Hasta las tres de la tarde, vimos una elección esperanzadora. Las y los ciudadanos salimos a votar como nunca. Derrotamos el miedo y volvimos a dar una cátedra de participación ciudadana. A todas luces, la gran mayoría ha comprendido que la única fuente de legitimidad del poder político depende de los votos emitidos y ha demostrado que está dispuesta a defender esa convicción. Es una posición popular que no existía en el siglo pasado y que, a juzgar por la conducta masiva de ayer, promete arraigarse en el futuro.

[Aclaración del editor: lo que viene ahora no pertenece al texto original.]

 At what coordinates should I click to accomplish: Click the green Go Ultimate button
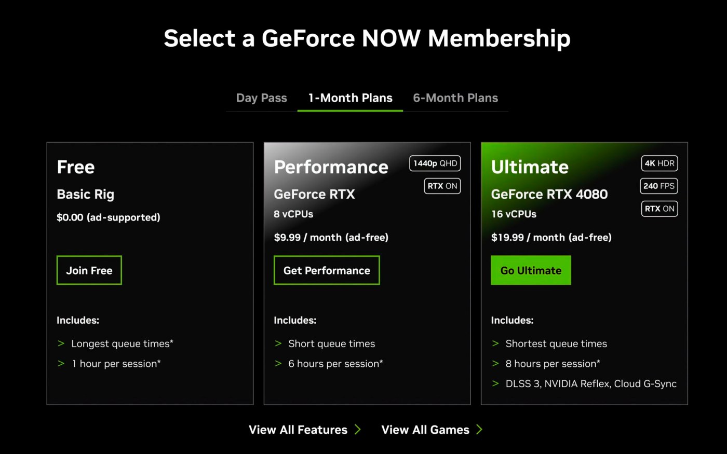tap(531, 270)
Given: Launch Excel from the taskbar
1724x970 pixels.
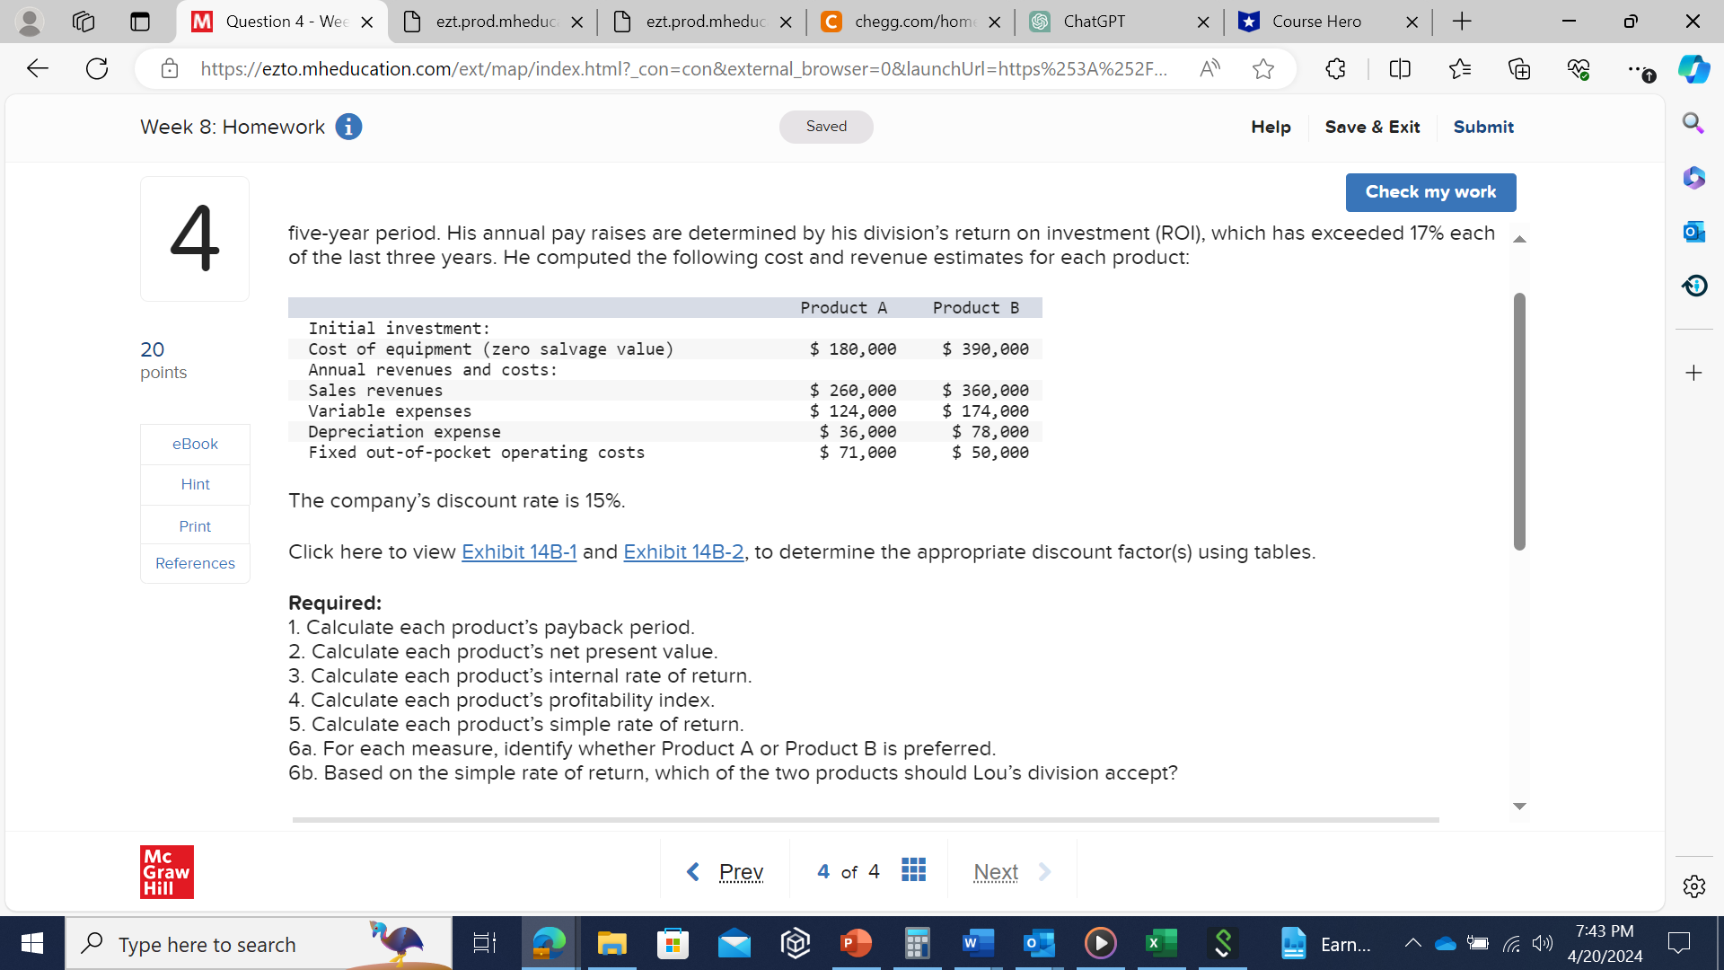Looking at the screenshot, I should [1160, 943].

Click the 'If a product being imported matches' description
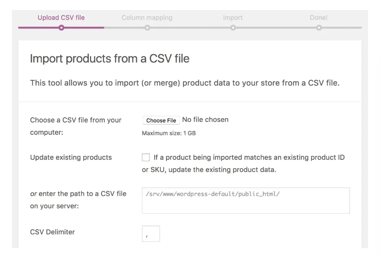(x=249, y=158)
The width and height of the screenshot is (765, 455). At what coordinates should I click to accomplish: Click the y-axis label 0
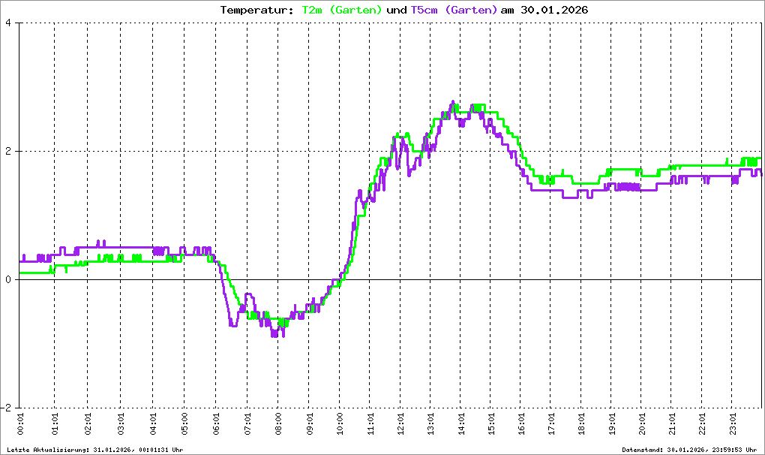pos(8,279)
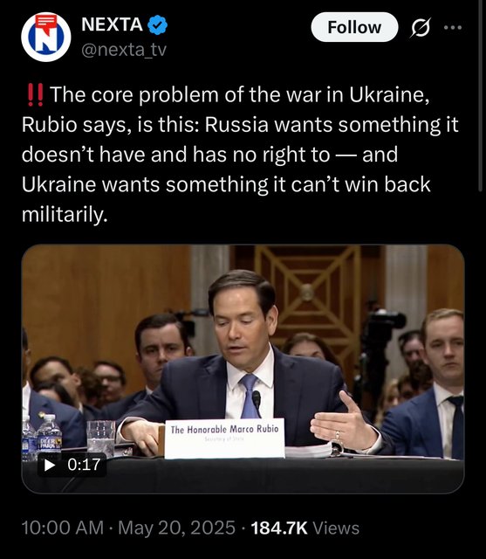Click the Deer Park water bottle in the video
486x559 pixels.
pyautogui.click(x=49, y=435)
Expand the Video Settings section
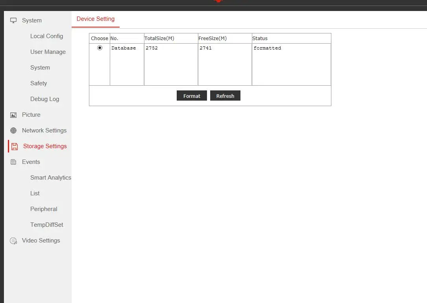This screenshot has height=303, width=427. (x=41, y=241)
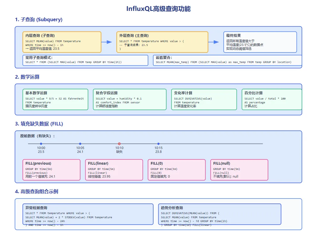The width and height of the screenshot is (316, 235).
Task: Select the 变化率计算 card
Action: pos(204,100)
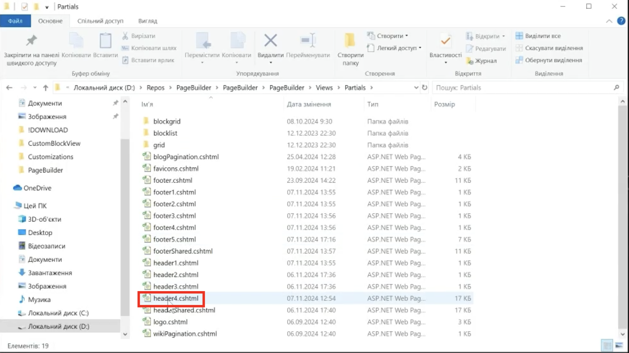The image size is (629, 353).
Task: Click the Rename (Перейменувати) icon
Action: click(x=308, y=41)
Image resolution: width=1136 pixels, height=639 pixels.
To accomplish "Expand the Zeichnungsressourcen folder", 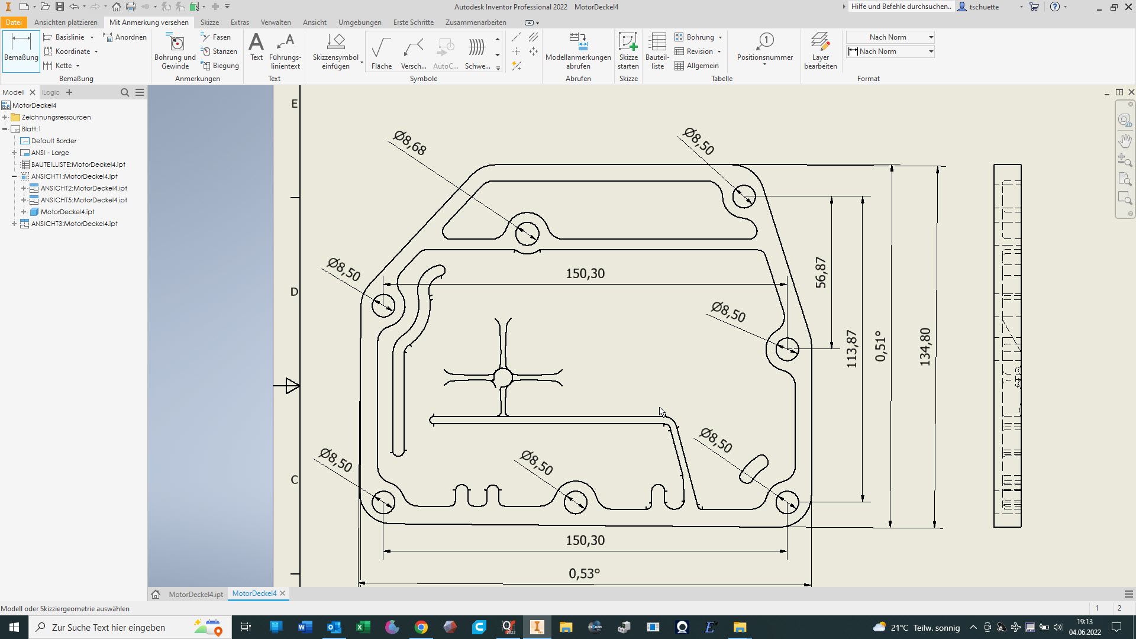I will coord(5,117).
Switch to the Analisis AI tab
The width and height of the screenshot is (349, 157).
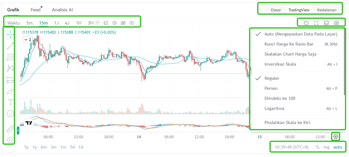(62, 10)
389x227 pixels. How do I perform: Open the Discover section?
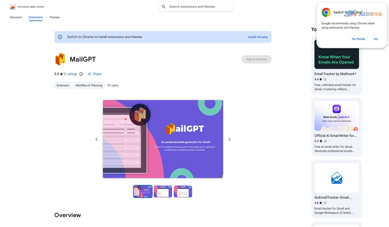(x=16, y=17)
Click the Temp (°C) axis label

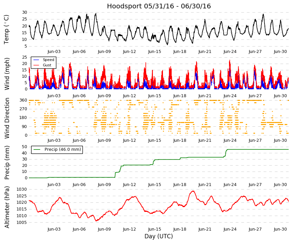pos(6,29)
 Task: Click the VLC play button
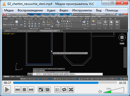coord(7,90)
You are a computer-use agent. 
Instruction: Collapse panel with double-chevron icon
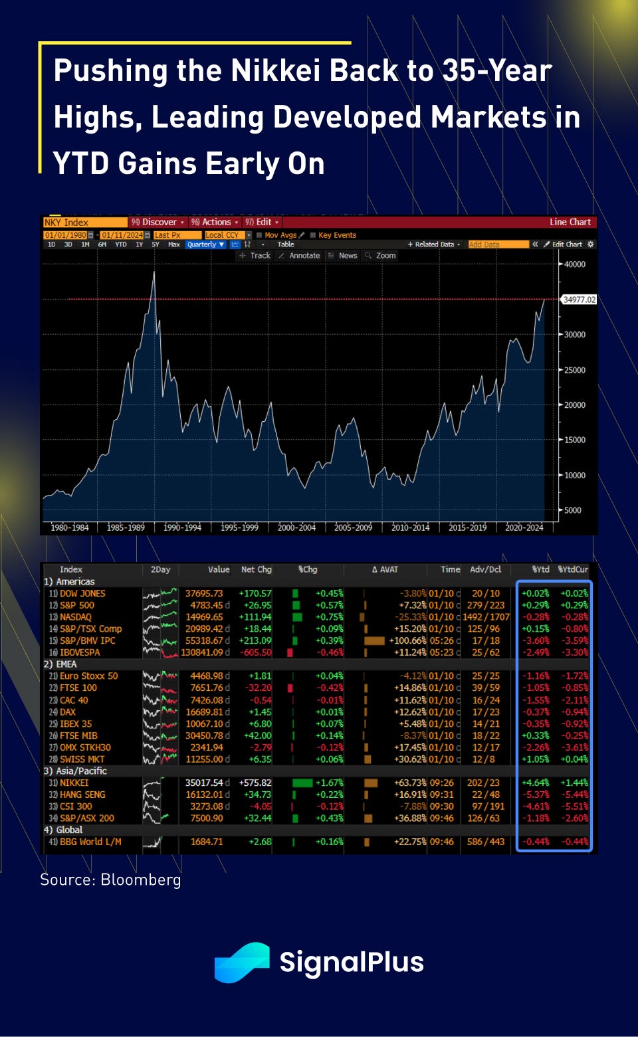(x=535, y=244)
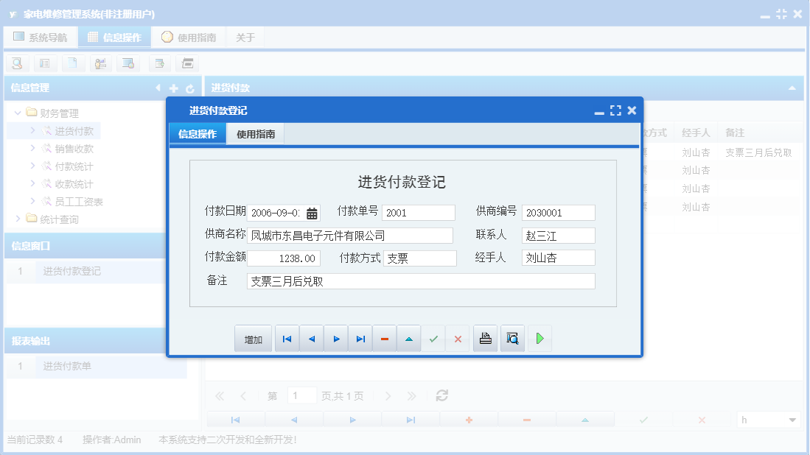
Task: Select the print preview icon in the dialog
Action: [512, 338]
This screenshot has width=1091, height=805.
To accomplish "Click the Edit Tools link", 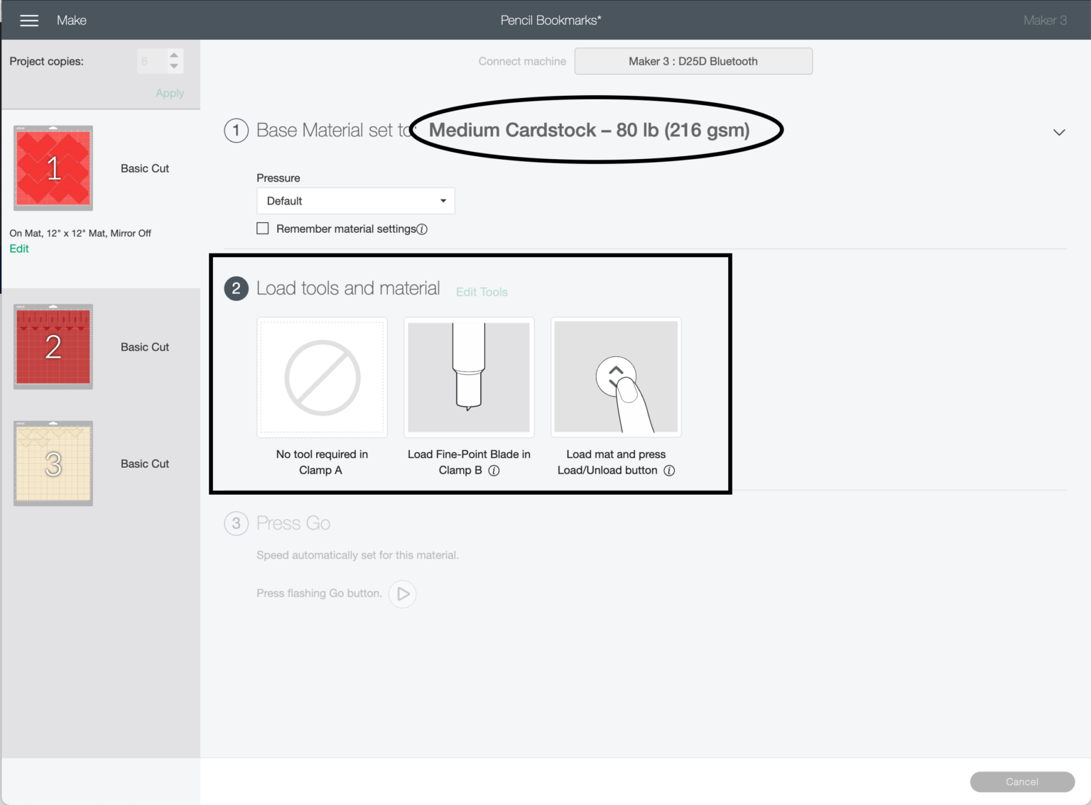I will [482, 292].
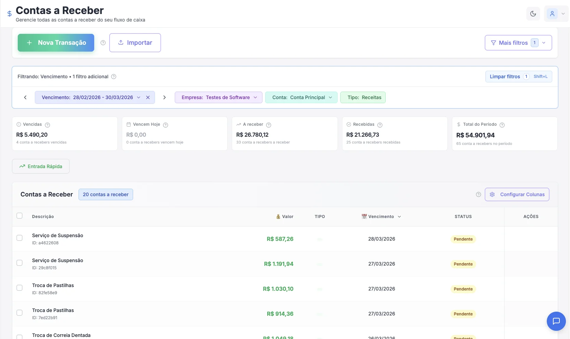Open the Empresa: Testes de Software dropdown
The width and height of the screenshot is (570, 339).
point(218,97)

En contrapartida, se me cae el argumento según el cual los pueblos tienen el gobierno que merecen. No, al menos, al confrontar la conducta de las y los electores durante las primeras horas del día de ayer, con la que adoptaron los partidos y sus dirigentes a partir de las seis de la tarde. Hasta bien entrada la noche, ninguno de ellos --escribo en masculino porque todos son hombres-- había reconocido el triunfo de sus adversarios y todos salieron a declararse ganadores. En esas horas le escribí a un amigo: a juzgar por lo que están diciendo, tenemos una democracia generosa en la que todos ganan.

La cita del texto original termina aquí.